Germanium is currently considered a food supplement. Since it is found in the soil and in many healing herbs, some levels of mineral germanium will always be available to us. More research into this fascinating, semiconductor trace element may help us to better understand the mysterious powers of some of our great, ancient healing plants.
Royal jelly is another panacea for health and longevity seekers. Worker bees make this exotic substance their queen bee. And all of us want to be queen or king bees, of course. Royal jelly is definitely an energizer. It is high in certain unique fatty acids, simple carbohydrates, and pantothenic acid, which is supportive of the adrenals. It also contains the other B vitamins, all of the essential amino acids, and many minerals, such as iron, calcium, silicon, sulfur, and potassium. Royal jelly has been used to support weight loss, as it is a rich and energizing nutrient yet low in calories (20 calories per teaspoon), and to treat problems such as fatigue, insomnia, digestive disorders, ulcers, and cardiovascular ailments. Whether this mysterious substance really is a great rejuvenator and supporter of youth and longevity will need to be studied. But many people, especially women, experience an uplifting feeling when they take either liquid or encapsulated royal jelly.
Propolis is a resin obtained from the buds of some trees and flowers. This sap is rich in such nutrients as minerals and the B vitamins. Bees collect it along with pollen. Propolis is thought to contain a natural antibiotic, called galangin, and is used in a variety of remedies to treat or prevent low-grade infections, especially in people who do not want to take antibiotics. Many people have described to me positive results from using propolis products.
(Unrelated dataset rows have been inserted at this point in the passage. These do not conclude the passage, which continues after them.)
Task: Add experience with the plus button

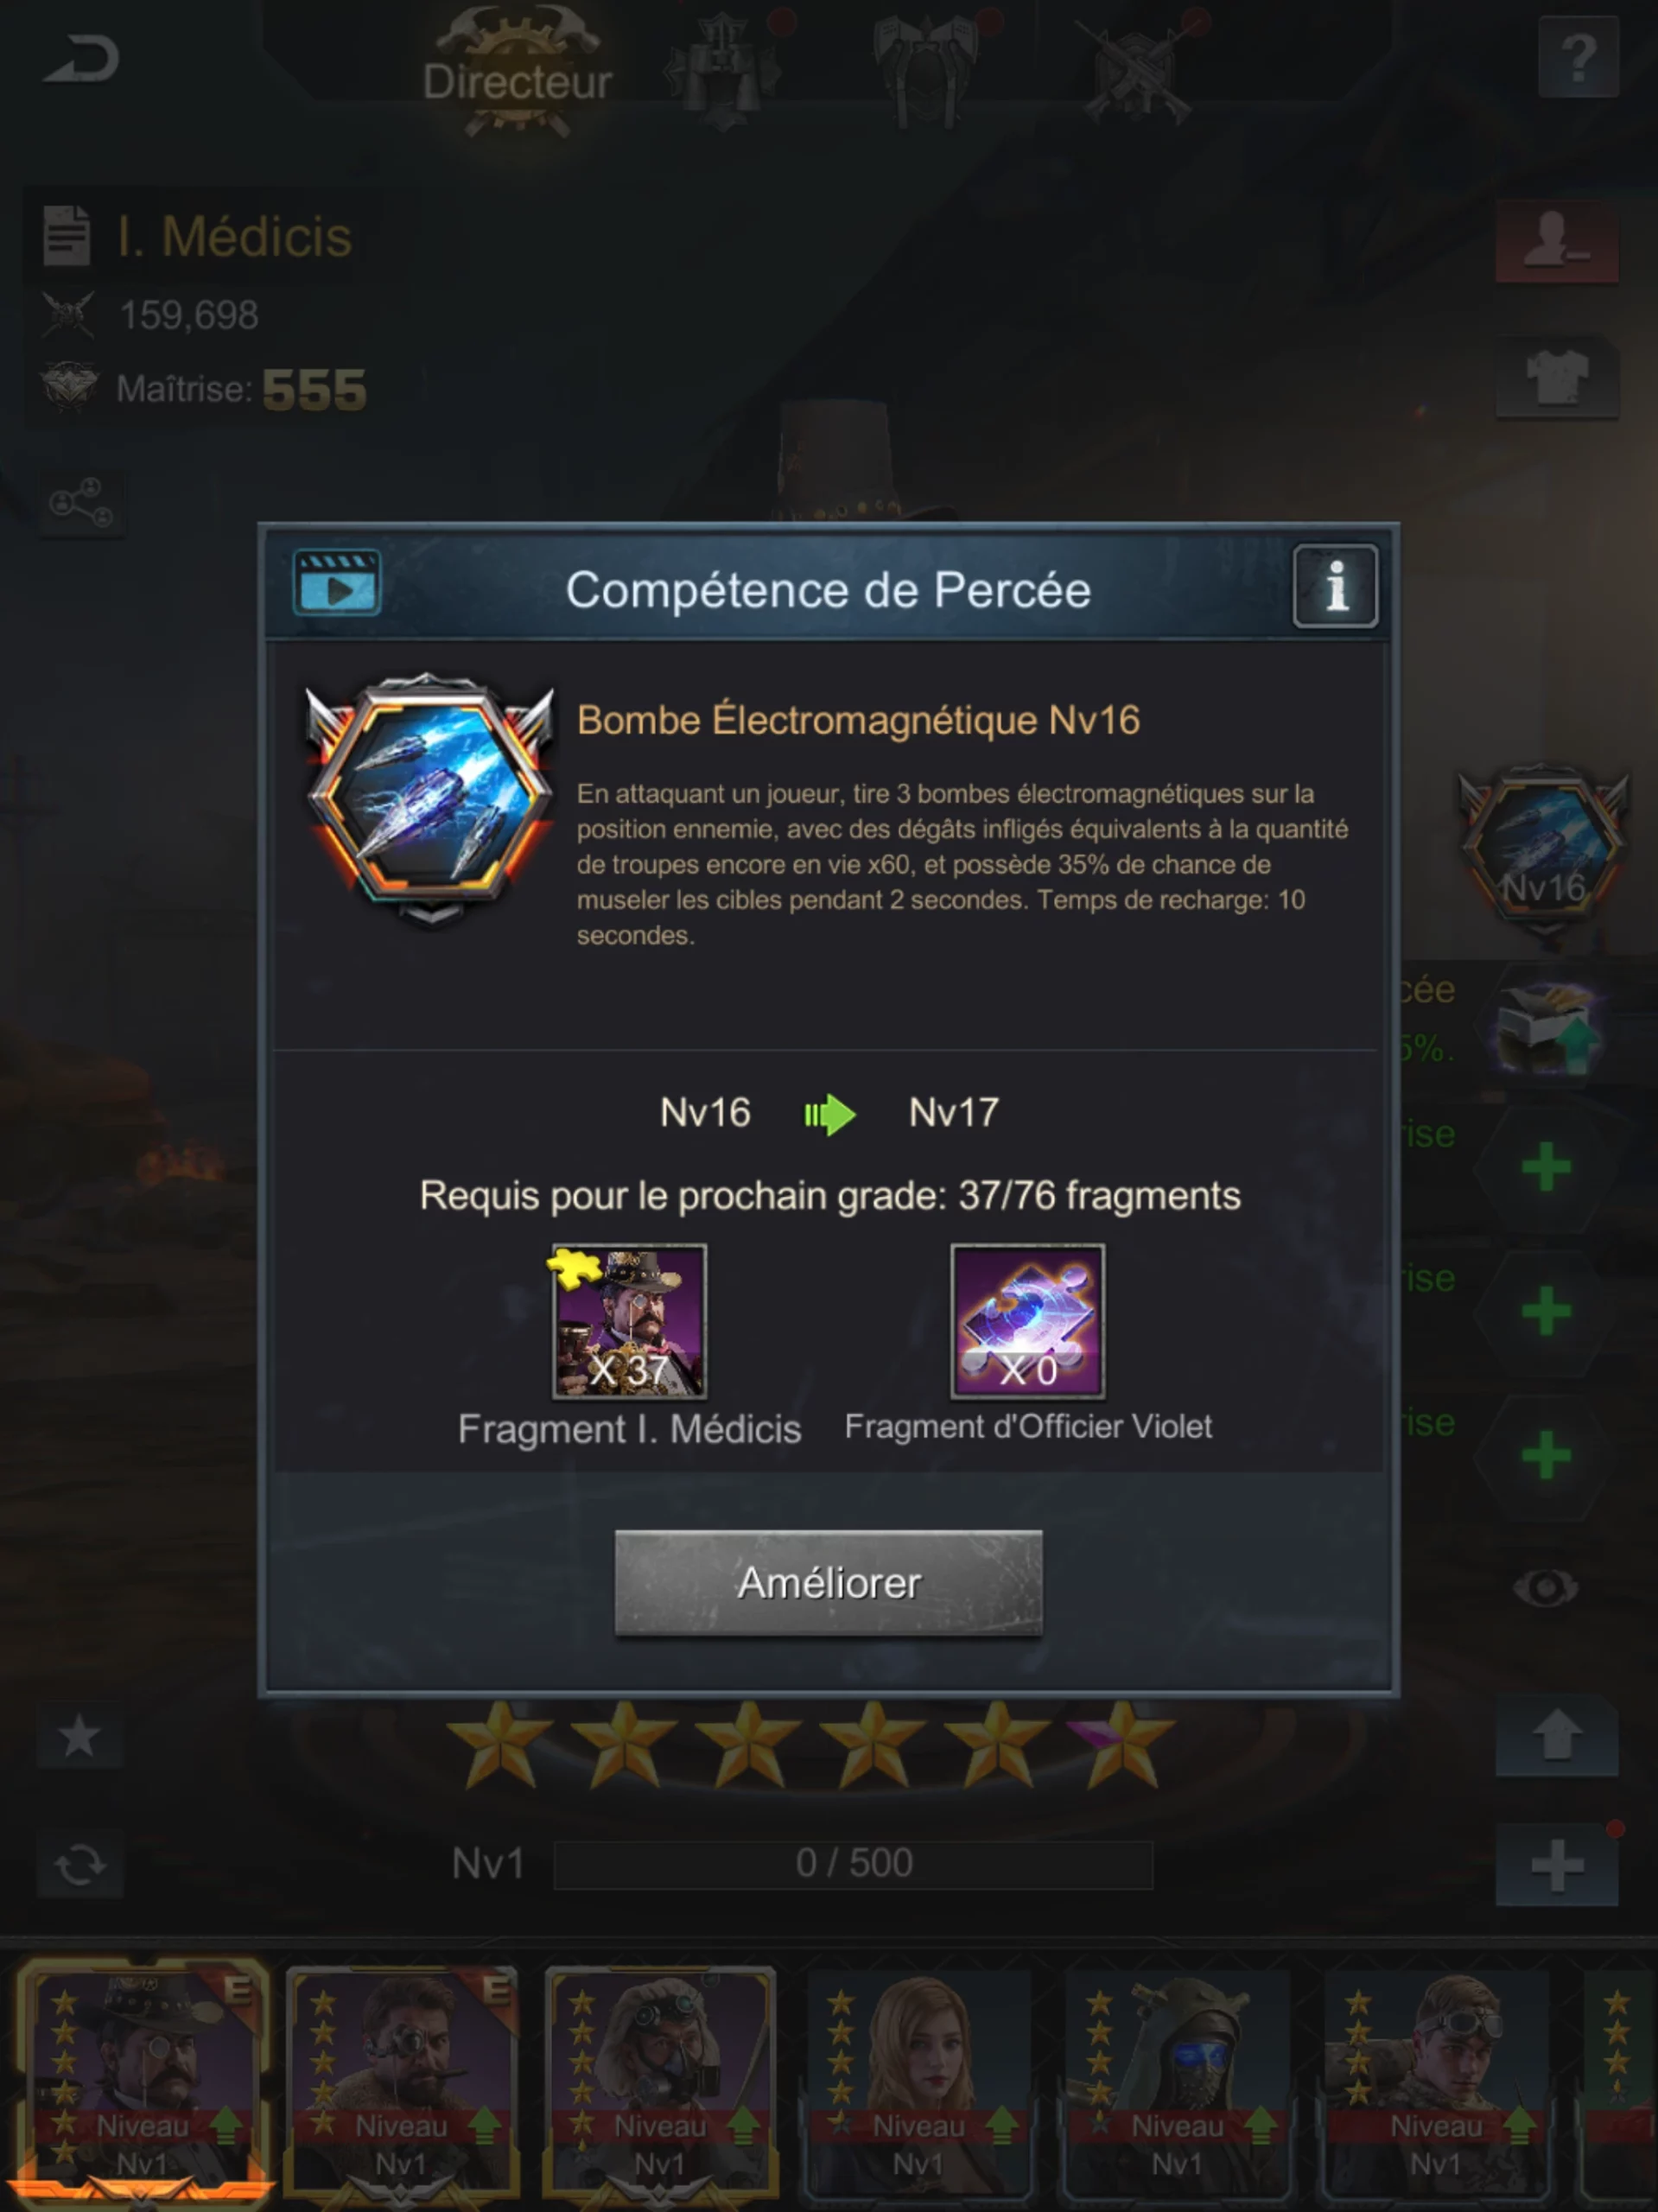Action: [x=1556, y=1865]

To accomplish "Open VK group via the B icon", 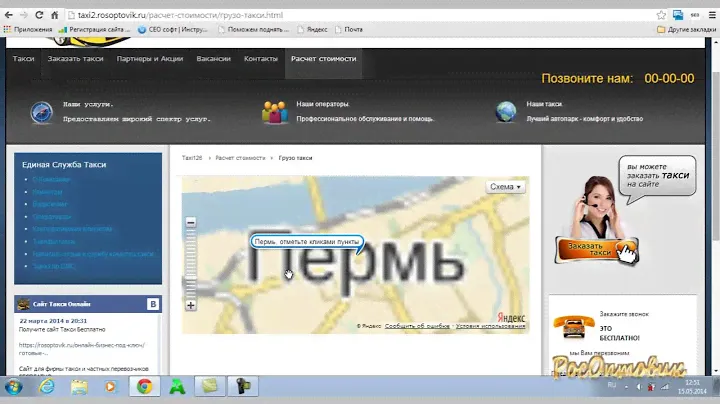I will tap(153, 303).
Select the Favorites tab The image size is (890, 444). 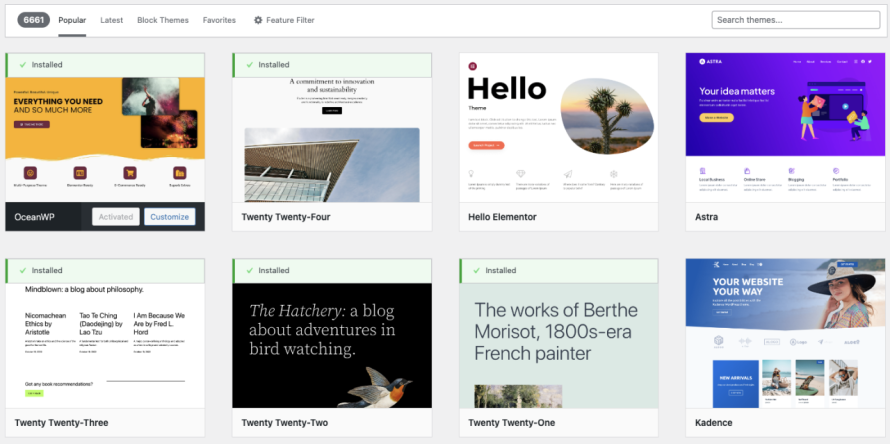tap(219, 20)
Bees spread the propolis around their hives to protect them from bacteria and viruses. (The name "propolis" comes from Greek words meaning "defenses before a town.") Other theories suggest that propolis improves energy and endurance and helps immunity by stimulating thymus activity. All of these claims must be helpful in potentizing the placebo effect, but more research needs to be done before propolis is readily adopted by the scientific community.